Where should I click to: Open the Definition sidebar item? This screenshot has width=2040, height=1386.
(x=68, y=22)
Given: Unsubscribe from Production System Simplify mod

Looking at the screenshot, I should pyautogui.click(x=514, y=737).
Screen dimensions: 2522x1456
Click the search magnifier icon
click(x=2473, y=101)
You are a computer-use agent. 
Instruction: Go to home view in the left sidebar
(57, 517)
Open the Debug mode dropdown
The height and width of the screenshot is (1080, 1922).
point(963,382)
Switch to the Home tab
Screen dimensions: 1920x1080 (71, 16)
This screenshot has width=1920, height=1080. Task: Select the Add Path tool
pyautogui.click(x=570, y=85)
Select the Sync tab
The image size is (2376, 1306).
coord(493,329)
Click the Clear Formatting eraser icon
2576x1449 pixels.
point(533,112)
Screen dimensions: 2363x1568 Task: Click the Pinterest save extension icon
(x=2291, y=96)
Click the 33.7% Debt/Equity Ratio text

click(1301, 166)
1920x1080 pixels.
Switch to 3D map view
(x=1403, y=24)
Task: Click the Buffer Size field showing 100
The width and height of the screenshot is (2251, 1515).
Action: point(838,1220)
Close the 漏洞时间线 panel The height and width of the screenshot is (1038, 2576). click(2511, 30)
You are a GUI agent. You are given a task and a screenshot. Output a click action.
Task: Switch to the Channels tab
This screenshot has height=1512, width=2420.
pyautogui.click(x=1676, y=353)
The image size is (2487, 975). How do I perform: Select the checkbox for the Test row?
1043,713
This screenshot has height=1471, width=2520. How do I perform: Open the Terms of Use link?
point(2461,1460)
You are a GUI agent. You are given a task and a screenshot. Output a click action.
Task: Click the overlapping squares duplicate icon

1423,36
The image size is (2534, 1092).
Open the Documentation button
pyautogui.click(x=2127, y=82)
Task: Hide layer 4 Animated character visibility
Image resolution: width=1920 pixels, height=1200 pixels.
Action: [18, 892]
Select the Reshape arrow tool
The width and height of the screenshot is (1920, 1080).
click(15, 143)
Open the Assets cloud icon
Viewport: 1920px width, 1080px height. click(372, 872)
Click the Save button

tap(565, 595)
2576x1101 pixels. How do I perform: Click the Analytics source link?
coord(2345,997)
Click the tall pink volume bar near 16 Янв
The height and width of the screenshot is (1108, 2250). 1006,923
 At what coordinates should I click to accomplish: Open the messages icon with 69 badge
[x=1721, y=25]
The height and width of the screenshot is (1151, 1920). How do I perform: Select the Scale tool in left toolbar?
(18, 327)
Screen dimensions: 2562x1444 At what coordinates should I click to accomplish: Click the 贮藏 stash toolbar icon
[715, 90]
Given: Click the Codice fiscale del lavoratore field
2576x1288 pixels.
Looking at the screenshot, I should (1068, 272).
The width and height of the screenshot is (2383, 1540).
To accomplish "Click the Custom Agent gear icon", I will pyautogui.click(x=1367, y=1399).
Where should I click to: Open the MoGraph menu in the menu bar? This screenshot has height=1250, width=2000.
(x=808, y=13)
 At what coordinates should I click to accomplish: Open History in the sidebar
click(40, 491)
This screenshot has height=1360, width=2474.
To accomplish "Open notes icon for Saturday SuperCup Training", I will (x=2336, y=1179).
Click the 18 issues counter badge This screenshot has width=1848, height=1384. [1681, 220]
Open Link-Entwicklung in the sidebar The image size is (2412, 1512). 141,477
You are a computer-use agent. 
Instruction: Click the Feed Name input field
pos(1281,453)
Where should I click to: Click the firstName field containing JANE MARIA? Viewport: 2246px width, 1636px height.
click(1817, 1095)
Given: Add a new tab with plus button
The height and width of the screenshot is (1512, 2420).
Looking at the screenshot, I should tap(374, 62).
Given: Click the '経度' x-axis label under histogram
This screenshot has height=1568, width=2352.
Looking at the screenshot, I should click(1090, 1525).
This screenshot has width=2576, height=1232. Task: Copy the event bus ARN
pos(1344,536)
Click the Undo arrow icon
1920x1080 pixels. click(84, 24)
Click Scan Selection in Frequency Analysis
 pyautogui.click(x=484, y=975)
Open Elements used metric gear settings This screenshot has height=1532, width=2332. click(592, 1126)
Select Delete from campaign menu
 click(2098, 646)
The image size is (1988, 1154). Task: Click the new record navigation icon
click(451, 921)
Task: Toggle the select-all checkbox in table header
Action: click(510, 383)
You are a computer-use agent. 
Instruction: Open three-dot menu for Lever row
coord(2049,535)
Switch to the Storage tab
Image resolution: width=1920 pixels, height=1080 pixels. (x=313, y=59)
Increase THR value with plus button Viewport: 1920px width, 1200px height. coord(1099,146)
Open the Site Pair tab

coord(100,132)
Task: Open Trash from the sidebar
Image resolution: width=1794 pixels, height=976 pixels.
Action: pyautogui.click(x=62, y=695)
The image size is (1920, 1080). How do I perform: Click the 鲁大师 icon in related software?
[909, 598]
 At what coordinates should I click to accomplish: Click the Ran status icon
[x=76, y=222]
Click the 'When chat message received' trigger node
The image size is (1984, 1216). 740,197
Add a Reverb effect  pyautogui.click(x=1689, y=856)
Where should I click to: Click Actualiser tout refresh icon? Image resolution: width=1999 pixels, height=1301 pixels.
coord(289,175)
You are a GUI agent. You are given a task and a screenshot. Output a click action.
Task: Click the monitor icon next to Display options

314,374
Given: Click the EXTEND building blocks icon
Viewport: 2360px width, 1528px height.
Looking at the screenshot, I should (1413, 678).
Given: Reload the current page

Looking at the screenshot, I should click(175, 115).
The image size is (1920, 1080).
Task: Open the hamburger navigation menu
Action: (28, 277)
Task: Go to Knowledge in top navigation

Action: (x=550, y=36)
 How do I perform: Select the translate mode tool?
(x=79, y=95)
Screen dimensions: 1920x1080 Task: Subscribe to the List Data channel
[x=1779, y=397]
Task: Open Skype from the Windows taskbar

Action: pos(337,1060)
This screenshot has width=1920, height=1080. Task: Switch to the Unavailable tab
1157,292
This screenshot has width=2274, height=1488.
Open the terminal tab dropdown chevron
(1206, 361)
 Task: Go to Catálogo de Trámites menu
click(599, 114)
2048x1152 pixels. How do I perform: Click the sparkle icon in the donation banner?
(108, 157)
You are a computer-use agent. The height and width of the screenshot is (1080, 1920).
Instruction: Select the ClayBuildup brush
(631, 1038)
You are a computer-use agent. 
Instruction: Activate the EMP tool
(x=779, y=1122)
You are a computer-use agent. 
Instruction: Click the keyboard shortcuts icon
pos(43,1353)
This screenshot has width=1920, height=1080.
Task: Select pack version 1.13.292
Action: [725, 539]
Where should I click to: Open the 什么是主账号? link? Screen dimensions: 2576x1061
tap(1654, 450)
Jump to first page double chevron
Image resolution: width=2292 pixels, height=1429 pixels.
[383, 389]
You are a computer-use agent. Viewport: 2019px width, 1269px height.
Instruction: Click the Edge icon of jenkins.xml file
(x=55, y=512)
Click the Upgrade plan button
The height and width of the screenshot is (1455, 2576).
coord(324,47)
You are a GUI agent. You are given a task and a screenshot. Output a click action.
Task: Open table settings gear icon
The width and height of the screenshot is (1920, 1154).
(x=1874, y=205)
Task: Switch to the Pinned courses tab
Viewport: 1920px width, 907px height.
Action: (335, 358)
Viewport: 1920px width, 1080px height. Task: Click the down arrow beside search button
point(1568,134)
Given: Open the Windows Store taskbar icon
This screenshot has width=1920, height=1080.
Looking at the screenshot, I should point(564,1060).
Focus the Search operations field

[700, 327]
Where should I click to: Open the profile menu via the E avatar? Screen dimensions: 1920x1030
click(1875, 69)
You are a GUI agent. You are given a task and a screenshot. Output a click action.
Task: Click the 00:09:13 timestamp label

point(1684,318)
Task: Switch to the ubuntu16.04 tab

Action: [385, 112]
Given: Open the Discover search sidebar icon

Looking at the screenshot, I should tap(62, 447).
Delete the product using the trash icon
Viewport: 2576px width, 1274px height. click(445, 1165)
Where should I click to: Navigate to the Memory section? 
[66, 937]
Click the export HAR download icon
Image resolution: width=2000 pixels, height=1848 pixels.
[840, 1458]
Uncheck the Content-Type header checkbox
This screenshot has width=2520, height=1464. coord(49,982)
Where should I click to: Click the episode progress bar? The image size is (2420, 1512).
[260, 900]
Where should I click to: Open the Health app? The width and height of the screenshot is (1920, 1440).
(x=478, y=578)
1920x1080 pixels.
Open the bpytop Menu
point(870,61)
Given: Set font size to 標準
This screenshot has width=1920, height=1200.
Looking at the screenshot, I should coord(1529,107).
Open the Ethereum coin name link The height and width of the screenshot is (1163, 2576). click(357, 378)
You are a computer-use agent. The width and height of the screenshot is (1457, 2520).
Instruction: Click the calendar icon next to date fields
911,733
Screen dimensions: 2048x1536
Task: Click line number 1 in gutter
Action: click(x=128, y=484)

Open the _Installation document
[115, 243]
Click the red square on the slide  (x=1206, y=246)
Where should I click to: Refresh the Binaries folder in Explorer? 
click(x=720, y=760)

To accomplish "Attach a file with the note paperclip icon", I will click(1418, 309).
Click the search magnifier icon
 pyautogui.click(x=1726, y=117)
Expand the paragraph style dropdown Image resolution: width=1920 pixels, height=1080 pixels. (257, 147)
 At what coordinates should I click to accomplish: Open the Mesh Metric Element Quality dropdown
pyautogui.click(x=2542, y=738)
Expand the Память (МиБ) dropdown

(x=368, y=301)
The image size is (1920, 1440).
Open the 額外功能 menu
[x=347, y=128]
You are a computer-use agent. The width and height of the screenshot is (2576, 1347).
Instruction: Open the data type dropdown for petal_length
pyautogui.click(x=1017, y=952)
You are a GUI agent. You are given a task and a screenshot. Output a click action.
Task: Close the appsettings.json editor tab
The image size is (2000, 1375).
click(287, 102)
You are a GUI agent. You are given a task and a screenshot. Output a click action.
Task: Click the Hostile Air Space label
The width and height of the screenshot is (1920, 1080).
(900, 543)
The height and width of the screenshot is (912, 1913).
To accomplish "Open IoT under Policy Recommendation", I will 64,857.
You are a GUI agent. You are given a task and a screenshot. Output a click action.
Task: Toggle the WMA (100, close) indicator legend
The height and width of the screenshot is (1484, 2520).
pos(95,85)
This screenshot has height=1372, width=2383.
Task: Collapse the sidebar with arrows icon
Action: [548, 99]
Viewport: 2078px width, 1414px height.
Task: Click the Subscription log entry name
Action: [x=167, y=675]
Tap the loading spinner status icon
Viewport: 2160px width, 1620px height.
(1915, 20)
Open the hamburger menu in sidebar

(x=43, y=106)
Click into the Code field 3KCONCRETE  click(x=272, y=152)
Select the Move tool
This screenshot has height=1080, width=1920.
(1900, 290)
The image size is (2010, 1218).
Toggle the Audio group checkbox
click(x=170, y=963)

____

Exercise requirements
Give again exactly, and only, the lines above starting at the one with "The image size is (1920, 1080). How" and ending at the one with "Add a Reverb".

Task result
The image size is (1920, 1080). How do I perform: Click the 鲁大师 icon in related software?
[909, 598]
 At what coordinates should I click to accomplish: Click the Ran status icon
[x=76, y=222]
Click the 'When chat message received' trigger node
The image size is (1984, 1216). 740,197
Add a Reverb effect  pyautogui.click(x=1689, y=856)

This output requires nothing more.